*任务要求*
能否把下面素材中所有的“screenshot”替换为“screen capture”，其余内容一字不改地重新写出？答案中请不要包含图片。
──────── 原始素材 ────────
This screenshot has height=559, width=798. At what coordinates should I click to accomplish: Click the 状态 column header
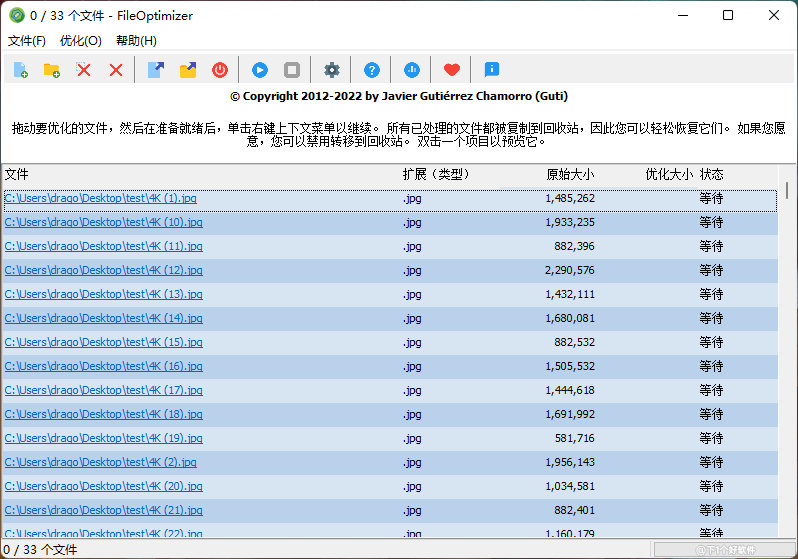pos(711,175)
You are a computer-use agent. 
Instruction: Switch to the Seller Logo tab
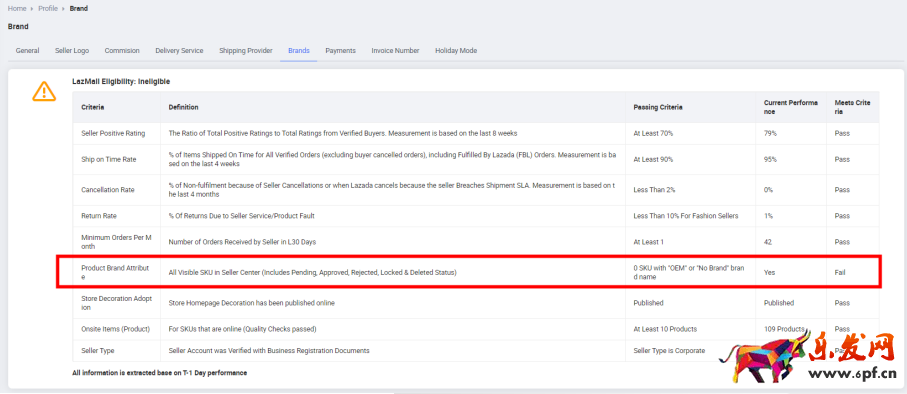(x=72, y=51)
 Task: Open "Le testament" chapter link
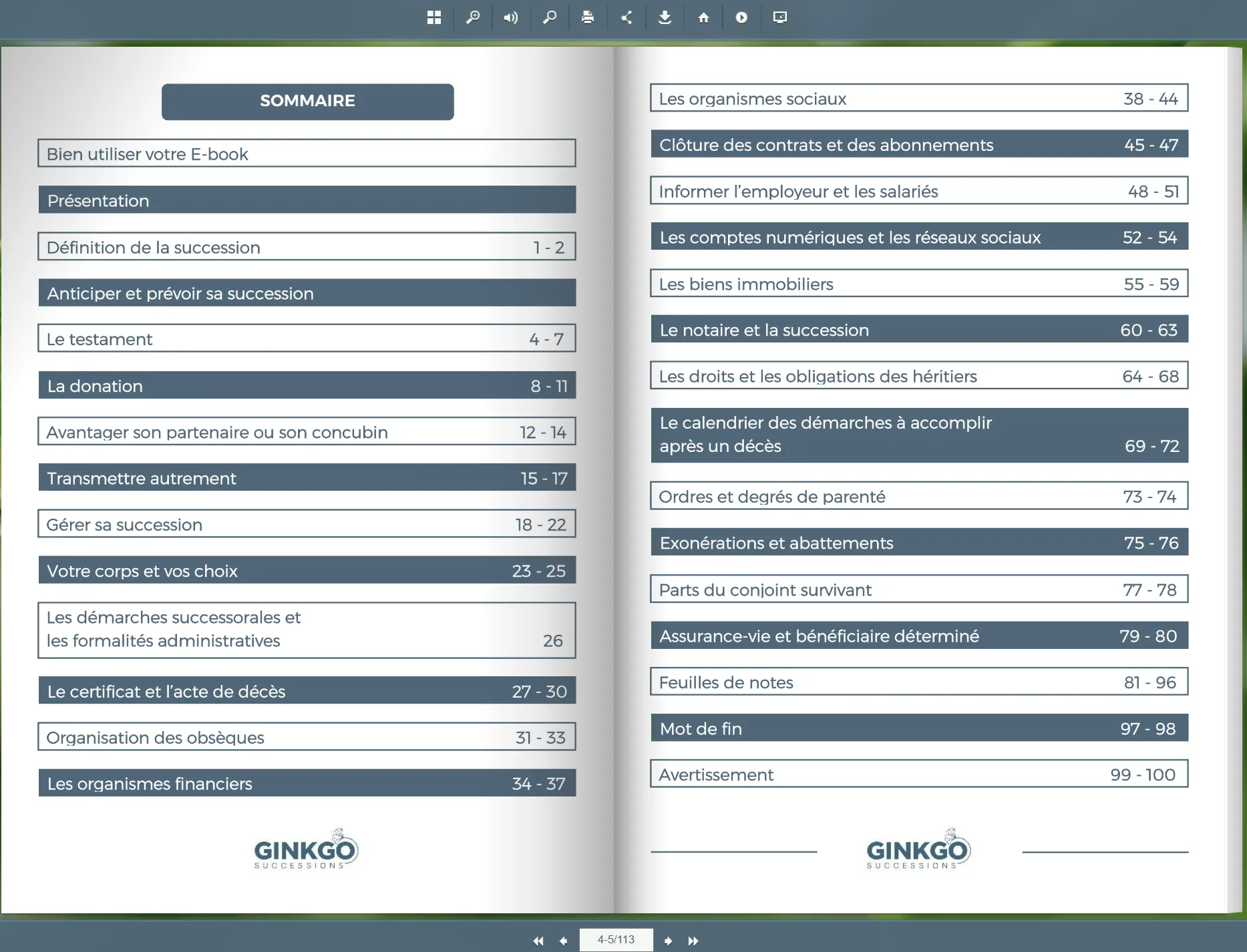pos(307,339)
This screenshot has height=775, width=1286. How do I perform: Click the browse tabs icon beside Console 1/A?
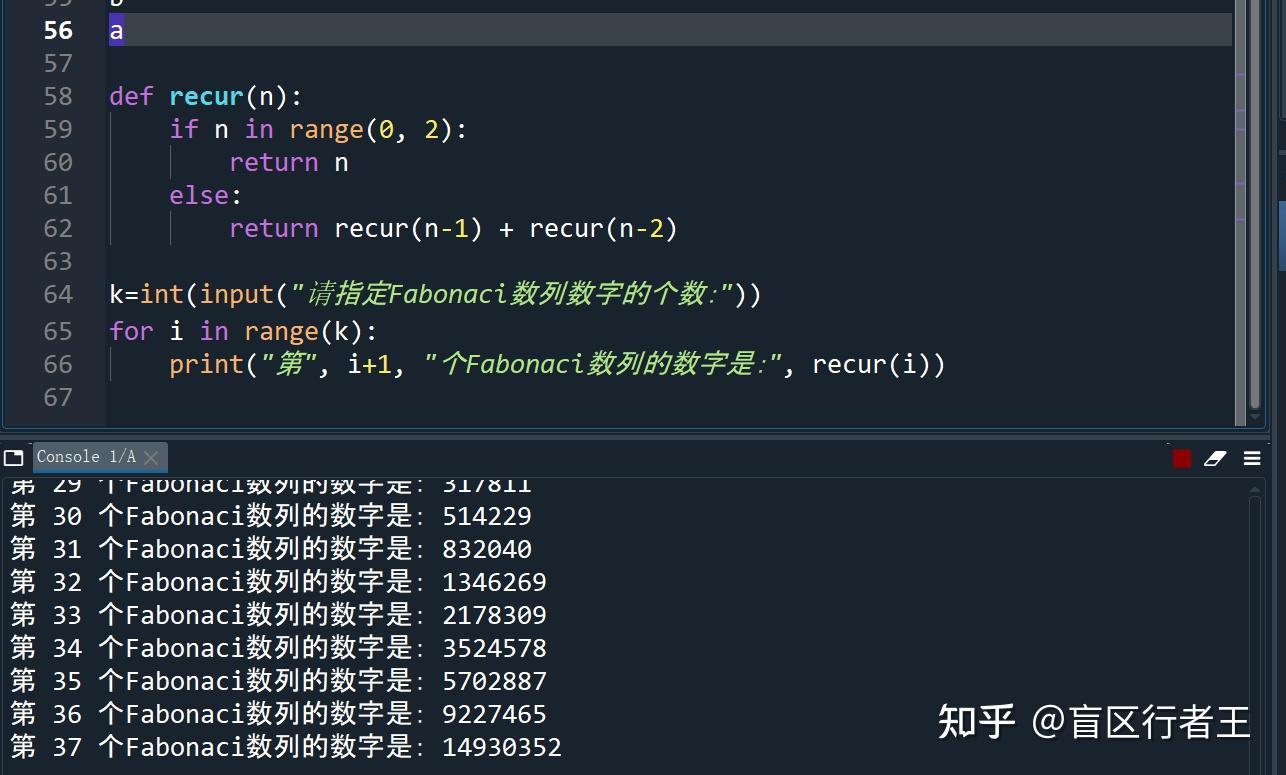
────────
*参考答案*
This screen capture has height=559, width=798. At what coordinates should I click to accomplish: Click the 状态 column header
pos(711,175)
You are a computer-use agent. 
Instruction: Switch to the Seller Logo tab
(x=72, y=51)
 Task: Open "Le testament" chapter link
pos(307,339)
This screen capture has height=775, width=1286. How do I perform: Click the browse tabs icon beside Console 1/A?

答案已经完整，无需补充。